Абд ас-Саттар все смотрит назад, на убегающую вдаль дорогу. Он не знает, что ждет его впереди, поэтому думает о прошлом. Посчитал, сколько дней осталось до его очереди на полив, сколько он должен Абуль Фатуху, что останется от его получки. Пятьдесят фунтов, которые ему дал хаджи Хабатулла в Этай аль-Баруде целехоньки, припрятаны у Ситтухум. Вспомнил, что не попрощался с Адхамом, не попросил у него прощения, что винтовку забрал хаджи, а хутор остался без караульщика. Нет, он не герой, он не убивал. Занати больше мужчина, чем он.
Всю прошлую неделю хутор только и говорил что о Сабрин. Люди рассказывали друг другу невероятные истории. Говорили, будто видели ее всю в слезах на краю сакии, что на том месте, куда капали ее слезы, выросло маленькое деревце, что призрак Сабрин появляется с распущенными волосами, с покрасневшими от слез глазами, блуждает вокруг хутора, останавливает прохожих, повторяет без конца один и тот же вопрос: почему, Занати, почему, брат мой, не уберег ты мою честь? Ведь я сестра тебе. Почему?
Другой раз она звала: где ты, Сафват? Приди ко мне. Сын твой уже большой, Сафват. Возвращайся, мы будем вместе растить его, о сын хаджи аль-Миниси.
Потом видели ее, — до коих же пор будет продолжаться, о господи! — видели ее шагающей по верхушкам деревьев, летящей по небу на белом огнедышащем коне.

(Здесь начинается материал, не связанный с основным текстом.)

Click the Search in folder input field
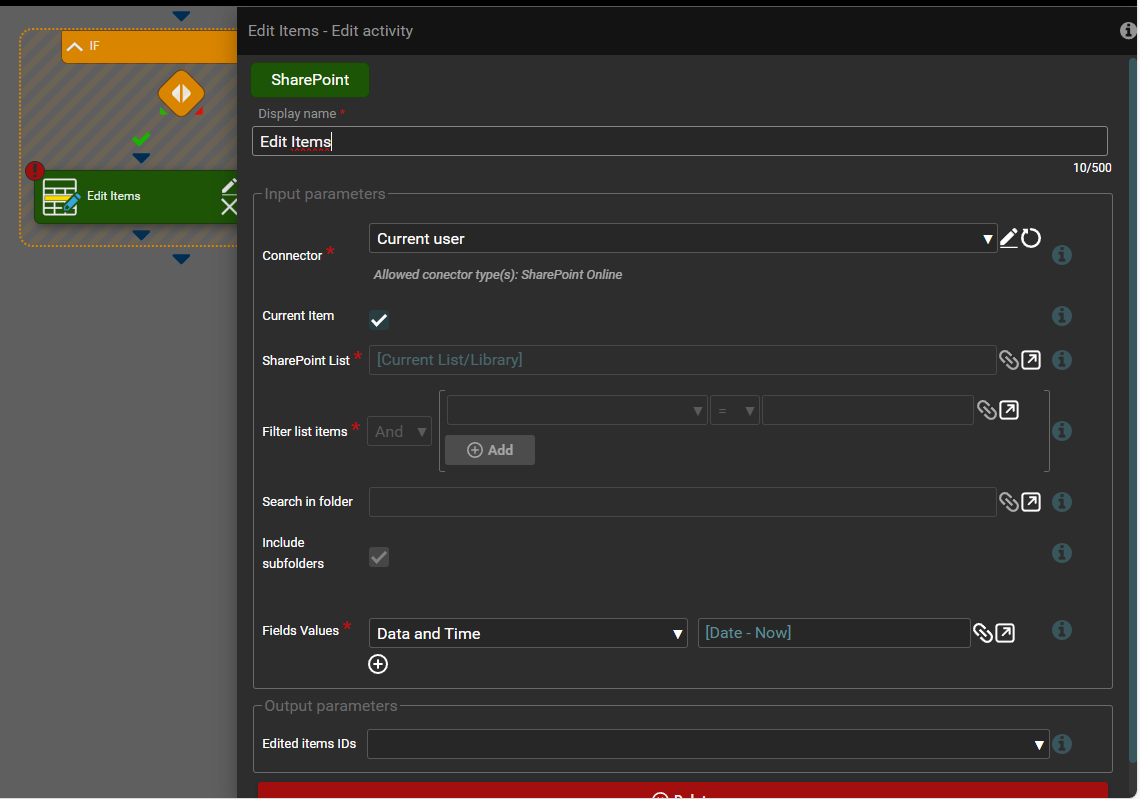The image size is (1140, 799). tap(682, 502)
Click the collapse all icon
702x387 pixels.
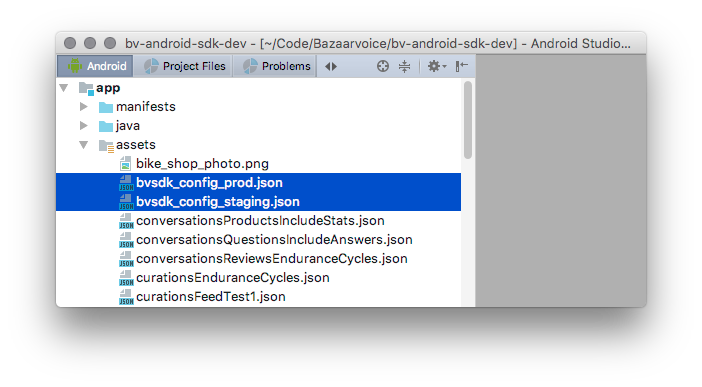(x=404, y=66)
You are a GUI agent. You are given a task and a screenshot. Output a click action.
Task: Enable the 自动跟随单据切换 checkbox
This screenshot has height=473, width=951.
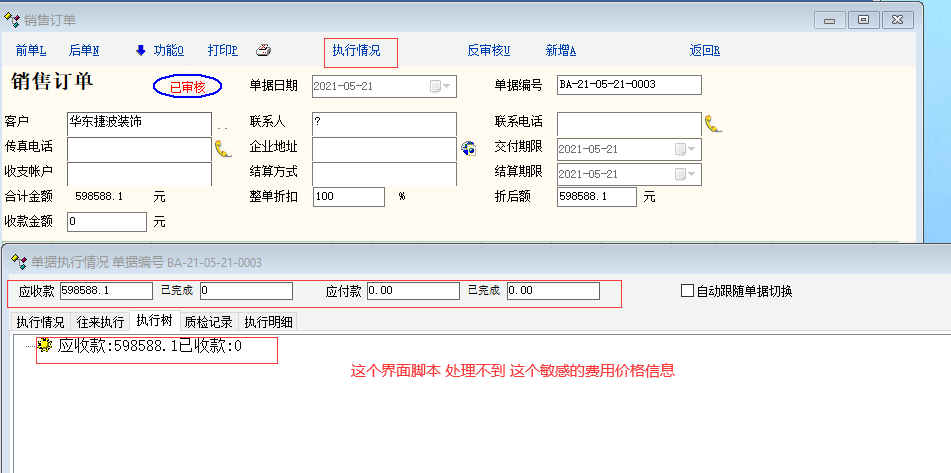pyautogui.click(x=687, y=291)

Но Абд ас-Саттар не хотел ничему верить, не верил до тех пор, пока однажды темной безлунной ночью, стоя позади сеновала, не увидел своими глазами такое, что перевернуло ему душу. Увидел свадьбу. Звенели песни, гремела музыка. Невестой была Сабрин. Но женихом не Абуль Гит, с которым ее обручили уже пять лет назад, но отложили свадьбу, чтобы прикопить денег, а Сафват аль-Миниси, сын хаджи Хабатуллы. Танцовщицы танцуют, певцы поют, Сабрин смеется. Играй музыка! Абд ас-Саттар бежит со всех ног туда, где над полем спелой кукурузы гуляет веселая свадьба. Но видение отходит все дальше и дальше, за канал, за поля, поднимается вверх, расплывается, исчезает в темном пространстве.
Наконец приехали в Этай аль-Баруд. «Форд» останавливается у полицейского участка. Абд ас-Саттар вылезает — руки закованы, — идет вслед за солдатом. Позади него Ситтухум и Занати. Ноги отяжелели, подошвы еле отрываются от земли. Тысячи глаз впиваются ему в спину, пронизывают до костей. Он входит в участок.